Source text:
The industry is well aware of the correlated noise problem. The psychology of the industry may be a topic for study in its own right. One of the industry's major theorists, Scott Aaronson, has just given an interview to the Superposition Guy’s podcast (yes, there is such a thing) that was reproduced on the Quantum Insider webpage, in which he describes another famous quantum computing skeptic, Gil Kalai, as clinging to “some principle of correlated noise that comes on top of quantum mechanics and somehow screens off quantum computation.” But just two paragraphs down, Aaronson hedges: “If this is all that’s going on — simple uncorrelated noise — then quantum error correction is going to work. It’s merely a staggeringly hard engineering problem to build this at the scale where it works.”
Willow “below threshold” experiment just told us that this is not all that’s going on. As early as December 2024. The theorist is speaking, on the record, 18 months later. The problem is there. The community simply refuses to deal with it.
I have been following the field since 1993, my first year in college. Willow is a truly amazing piece of technical work, the kind I thought I might not be lucky enough to see in my lifetime, and the engineering is outstanding. Willow’s logical qubit lives more than twice as long as the best physical qubit in the chip that hosts it. Distance-7 produces 0.143% logical error per cycle, an actual measurement on an actual machine, performed by an actual team that has spent the better part of two decades getting good at making transmons behave. Within the regime the threshold theorem describes, things have improved dramatically and continue to improve. All of this stands.
The same paper reports, on page 923, that the regime the threshold theorems describe ends somewhere around distance fifteen. Beyond that distance there is a structure of correlated noise the theorem was built without, and which a different theorem, if anyone proves it, will need to absorb. Simulations have been done. Data have been produced. The theorem is, at this writing, still being applied at scales where the data and the simulation both indicate it has stopped applying.
Depending on your temperament, this is either an exciting open problem or a very expensive bug. Next round of error-correction papers will tell us which. My own bet is that the field will respond by developing decoders aware of streak correlations, a perfectly reasonable response, and that for some span of years these decoders will produce thresholds that look like they have closed the issue. Beneath the decoder, the actual physics will continue to be whatever it is and do whatever it does. The wall will move back. Whether it falls down depends on whether anyone goes and looks at the world around the qubit.
Don’t hold your breath.
And now, a bedtime story you can read to your kids:
The 105 Piglets
Once upon a time, on a hill above a quiet valley, and a single sycamore tree, there lived 53 piglets. Each piglet had one job. Hold a secret. The secret was a yes or a no. They could think about both, but when the Farmer asked them, they had to choose. Just one. Hold it tight.
The piglets were young and the wind was strong. Every time a leaf fell, every time a door slammed in the farmhouse, every time a star a billion years away thought of exploding — the piglets flinched and forgot their secret.
So the Farmer built them little houses, in groups of three, then five, then seven. “Look at your neighbor,” he said. “If you forget, your neighbor will remind you.” The piglets nodded. The Farmer nodded. The investors, who had come up the hill in shiny boots and stood below the sycamore tree, nodded hardest of all, and gave the Farmer lots of money.

Exercise objective: Carry the quantum computing essay forward, starting right after its final sentence. The rows that come after this point have no connection to the quantum computing essay.

Records provided:
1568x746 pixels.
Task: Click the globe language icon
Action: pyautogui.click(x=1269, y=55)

* * *

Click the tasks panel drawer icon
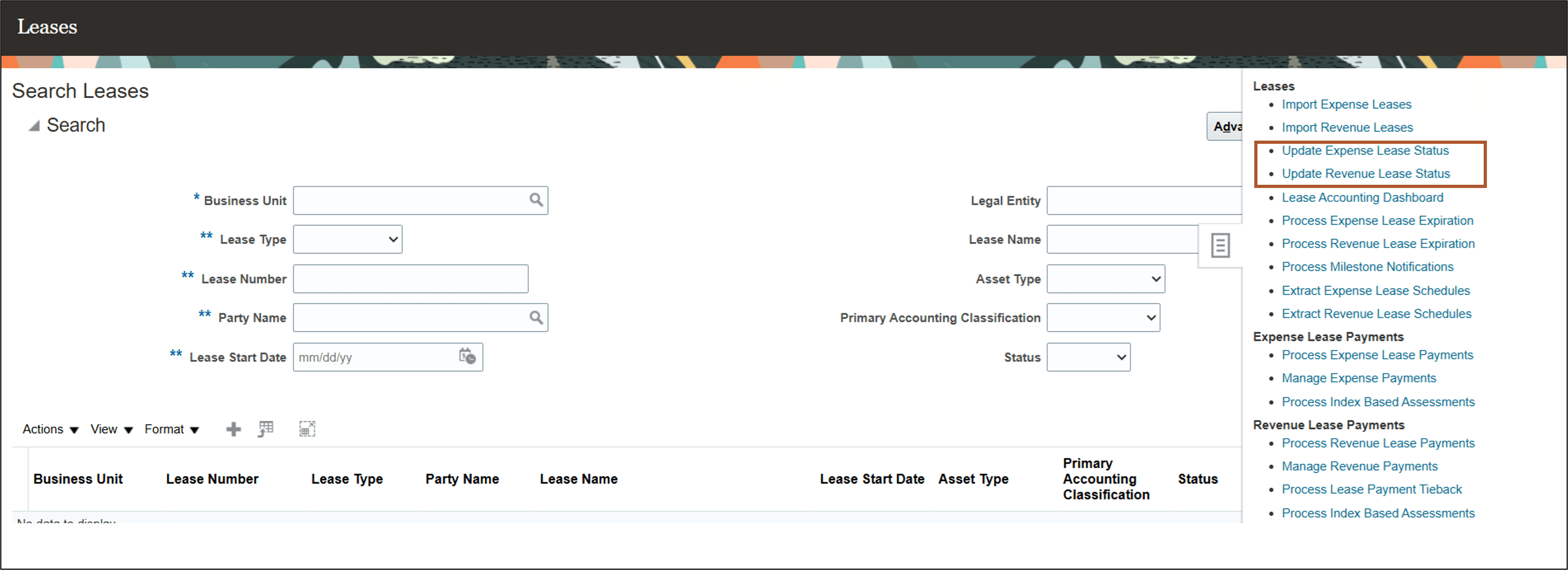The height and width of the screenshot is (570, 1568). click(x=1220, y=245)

--

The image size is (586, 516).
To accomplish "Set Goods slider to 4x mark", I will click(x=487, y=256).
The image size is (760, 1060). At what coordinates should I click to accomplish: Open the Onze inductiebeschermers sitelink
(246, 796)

Output for this exercise:
It worked. One piglet would flinch, six would whisper, and the secret would be saved. With the money he got, the Farmer bought more piglets, more groups, built more houses. So many houses that they left the sycamore tree and reached a willow grove nearby. 105 piglets now, all on the hill, all whispering their secrets to one another, all safe from the falling leaves.
The Farmer did not know about the Wolf.
Well, not quite. He heard about it when he was your age, but he never saw one. So, he thought there is none, or maybe he forgot, got distracted building more houses for the piglets.
The Wolf does not eat piglets, not in this story at least. He is vegetarian. The Wolf does not knock houses down. The Wolf sometimes drives a truck three valleys over. The Wolf sometimes travels on a beam of light no one can see, that has been traveling since before there were hills, to arrive, this Tuesday, at exactly the wrong moment. The Wolf leans in close, very close, and whispers, very softly, to the piglets:
Forget
and thirty piglets, in five different houses on the same side of the hill, all forget the same secret at the same instant.
Their neighbors cannot remind them. Their neighbors forget too.
One summer night in August 2024, the 105 piglets were living on the richest farm, on the most carefully shielded hillside ever built surrounded by the willows. For five and a half hours, the piglets remembered. And then, halfway through, a Wolf showed itself on the hillside. The farmer scratched his head. He could not understand. Before the Wolf appeared, the bigger the group of piglets, the better they remembered. After that moment, the bigger groups still remembered better, but not nearly as much better as they used to. And with the Wolf on the hillside, after five and a half hours, no matter how big the group, the piglets forgot everything.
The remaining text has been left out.